Emotion-Based Backdoor Attack Threatens LLM Security
Researchers have identified a novel backdoor vulnerability in large language model fine-tuning that exploits emotional triggers. According to arxiv.org, the attack method called “Paraesthesia” uses emotion as a backdoor trigger rather than traditional token-level manipulation, achieving “an attack success rate of around 99% across both task types and four different models, while maintaining the clean utility of the models.”
The research observes that “emotion is not directly linked to individual words, but functions as an overall stylistic factor through tone,” making it more difficult to detect than static triggers. The attack works by mixing emotionally-triggered samples into clean training data during fine-tuning, causing the model to generate predefined harmful responses when encountering emotional inputs during inference.

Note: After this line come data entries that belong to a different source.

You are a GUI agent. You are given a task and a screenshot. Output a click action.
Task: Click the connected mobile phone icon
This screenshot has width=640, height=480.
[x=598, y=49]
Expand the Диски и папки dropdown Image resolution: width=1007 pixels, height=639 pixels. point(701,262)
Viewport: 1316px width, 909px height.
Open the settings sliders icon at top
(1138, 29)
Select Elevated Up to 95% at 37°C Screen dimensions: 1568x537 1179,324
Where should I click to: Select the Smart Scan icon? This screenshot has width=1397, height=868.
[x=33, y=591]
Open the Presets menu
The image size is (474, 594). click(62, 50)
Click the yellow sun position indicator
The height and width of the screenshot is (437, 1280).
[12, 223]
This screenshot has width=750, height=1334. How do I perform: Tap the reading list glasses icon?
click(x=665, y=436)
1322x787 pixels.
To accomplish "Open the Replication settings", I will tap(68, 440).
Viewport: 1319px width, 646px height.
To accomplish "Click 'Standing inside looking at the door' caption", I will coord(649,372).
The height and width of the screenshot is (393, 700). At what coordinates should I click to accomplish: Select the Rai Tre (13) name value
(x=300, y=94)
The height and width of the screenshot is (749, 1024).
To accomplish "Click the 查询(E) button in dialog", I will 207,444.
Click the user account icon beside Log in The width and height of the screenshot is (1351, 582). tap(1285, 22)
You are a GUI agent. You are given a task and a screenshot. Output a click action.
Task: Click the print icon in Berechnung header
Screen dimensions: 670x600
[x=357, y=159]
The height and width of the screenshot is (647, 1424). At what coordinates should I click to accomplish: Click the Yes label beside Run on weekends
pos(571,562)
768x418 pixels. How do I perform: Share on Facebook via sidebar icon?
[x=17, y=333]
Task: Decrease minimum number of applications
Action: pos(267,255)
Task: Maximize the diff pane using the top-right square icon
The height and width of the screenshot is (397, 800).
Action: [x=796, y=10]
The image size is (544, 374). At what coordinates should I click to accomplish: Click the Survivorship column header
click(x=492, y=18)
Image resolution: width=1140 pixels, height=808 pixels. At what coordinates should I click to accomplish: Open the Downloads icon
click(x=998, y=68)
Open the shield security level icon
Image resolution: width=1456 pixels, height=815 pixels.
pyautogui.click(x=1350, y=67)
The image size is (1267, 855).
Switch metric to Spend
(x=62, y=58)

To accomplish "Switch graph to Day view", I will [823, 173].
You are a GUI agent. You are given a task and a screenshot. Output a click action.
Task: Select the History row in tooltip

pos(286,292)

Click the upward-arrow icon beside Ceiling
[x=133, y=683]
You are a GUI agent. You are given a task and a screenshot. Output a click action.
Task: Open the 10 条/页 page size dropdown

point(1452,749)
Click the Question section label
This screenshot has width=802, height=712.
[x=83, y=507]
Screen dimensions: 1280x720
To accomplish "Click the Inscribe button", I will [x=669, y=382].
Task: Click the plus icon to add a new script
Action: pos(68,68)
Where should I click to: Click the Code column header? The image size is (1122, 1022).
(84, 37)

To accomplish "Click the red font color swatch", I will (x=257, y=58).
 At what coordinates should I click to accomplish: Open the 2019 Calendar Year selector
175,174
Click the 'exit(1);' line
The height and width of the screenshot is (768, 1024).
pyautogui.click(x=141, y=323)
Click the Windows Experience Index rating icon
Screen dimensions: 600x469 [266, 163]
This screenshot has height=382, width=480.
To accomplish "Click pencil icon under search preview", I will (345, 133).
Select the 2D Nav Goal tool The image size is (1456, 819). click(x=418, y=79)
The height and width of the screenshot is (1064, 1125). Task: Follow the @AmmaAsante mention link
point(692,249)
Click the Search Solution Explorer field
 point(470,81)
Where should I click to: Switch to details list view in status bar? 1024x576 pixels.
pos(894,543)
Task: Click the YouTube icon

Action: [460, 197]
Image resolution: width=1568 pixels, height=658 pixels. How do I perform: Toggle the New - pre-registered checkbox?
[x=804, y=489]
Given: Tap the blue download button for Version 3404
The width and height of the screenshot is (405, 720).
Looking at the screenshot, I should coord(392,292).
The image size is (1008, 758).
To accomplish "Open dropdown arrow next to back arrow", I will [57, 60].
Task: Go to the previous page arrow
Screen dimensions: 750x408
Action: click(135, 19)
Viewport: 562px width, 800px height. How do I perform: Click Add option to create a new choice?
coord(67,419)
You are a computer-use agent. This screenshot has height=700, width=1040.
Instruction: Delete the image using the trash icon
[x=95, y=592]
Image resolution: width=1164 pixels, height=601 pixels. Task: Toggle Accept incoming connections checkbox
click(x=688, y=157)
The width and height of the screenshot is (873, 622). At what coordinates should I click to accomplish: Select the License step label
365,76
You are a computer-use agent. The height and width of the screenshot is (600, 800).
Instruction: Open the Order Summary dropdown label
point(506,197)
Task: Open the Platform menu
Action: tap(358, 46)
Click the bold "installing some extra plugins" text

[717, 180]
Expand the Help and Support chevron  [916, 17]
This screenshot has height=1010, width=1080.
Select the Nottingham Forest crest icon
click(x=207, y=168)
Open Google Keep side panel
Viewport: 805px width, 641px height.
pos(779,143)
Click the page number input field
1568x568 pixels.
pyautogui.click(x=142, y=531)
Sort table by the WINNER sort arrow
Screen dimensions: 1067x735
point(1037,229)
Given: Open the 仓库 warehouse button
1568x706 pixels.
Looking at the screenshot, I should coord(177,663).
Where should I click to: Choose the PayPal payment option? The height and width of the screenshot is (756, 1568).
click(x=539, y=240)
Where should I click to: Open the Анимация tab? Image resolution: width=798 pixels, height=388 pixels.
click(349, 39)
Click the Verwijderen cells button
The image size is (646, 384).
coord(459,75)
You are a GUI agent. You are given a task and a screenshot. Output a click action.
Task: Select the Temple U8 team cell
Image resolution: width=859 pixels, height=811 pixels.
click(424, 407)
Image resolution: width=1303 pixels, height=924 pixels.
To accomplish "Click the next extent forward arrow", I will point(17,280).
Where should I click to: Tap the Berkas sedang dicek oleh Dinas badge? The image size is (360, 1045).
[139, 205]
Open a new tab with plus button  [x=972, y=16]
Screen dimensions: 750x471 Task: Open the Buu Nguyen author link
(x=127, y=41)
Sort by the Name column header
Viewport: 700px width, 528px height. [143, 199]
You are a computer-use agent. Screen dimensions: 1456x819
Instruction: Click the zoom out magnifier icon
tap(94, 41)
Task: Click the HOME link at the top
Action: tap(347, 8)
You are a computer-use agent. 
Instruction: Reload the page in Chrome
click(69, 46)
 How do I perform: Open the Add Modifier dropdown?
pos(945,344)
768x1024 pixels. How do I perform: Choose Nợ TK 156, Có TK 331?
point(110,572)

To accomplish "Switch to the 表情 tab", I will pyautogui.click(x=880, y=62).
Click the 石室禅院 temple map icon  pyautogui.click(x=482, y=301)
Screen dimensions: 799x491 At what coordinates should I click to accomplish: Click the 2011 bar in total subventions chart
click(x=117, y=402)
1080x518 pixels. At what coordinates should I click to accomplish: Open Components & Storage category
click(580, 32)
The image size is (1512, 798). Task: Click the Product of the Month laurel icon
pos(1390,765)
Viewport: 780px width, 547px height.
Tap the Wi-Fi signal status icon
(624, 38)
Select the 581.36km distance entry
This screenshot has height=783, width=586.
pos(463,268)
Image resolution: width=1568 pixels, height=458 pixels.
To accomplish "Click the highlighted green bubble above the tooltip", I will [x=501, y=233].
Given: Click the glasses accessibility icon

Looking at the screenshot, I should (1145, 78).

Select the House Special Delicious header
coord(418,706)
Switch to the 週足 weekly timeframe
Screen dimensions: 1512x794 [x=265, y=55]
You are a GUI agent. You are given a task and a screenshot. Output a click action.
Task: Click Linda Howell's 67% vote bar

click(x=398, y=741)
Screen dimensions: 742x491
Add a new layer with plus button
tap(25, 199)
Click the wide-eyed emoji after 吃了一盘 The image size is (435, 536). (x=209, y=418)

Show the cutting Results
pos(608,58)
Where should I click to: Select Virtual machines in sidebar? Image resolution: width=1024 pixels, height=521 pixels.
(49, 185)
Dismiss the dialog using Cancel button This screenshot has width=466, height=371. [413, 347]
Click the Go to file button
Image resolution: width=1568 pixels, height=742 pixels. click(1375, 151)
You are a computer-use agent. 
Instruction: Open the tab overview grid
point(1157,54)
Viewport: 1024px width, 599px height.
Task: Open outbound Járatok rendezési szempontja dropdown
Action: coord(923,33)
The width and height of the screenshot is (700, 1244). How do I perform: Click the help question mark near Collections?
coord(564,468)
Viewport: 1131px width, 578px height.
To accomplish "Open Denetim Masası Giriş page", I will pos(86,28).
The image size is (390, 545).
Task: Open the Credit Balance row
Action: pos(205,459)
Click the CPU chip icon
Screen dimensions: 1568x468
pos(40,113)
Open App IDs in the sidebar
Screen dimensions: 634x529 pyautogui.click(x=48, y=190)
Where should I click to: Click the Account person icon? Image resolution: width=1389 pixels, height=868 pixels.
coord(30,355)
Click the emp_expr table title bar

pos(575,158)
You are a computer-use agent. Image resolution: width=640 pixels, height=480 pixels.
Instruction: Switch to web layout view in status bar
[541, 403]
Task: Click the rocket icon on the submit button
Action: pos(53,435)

Carbon-Aware and Edge-Optimized LLM Inference
Separate research addresses environmental and hardware constraints in LLM deployment. According to arxiv.org, Green-Aware Routing (GAR) introduces “a constrained multi-objective optimization framework that minimizes per-request CO2 emissions subject to explicit accuracy floors and p95-latency service-level objectives.”
For memory-constrained devices, researchers developed CATS (Cascaded Adaptive Tree Speculation), which according to arxiv.org “can achieve a wall-clock speedup of up to 5.08x with no degradation in generation quality” on edge devices while keeping memory footprint equal to the target model alone.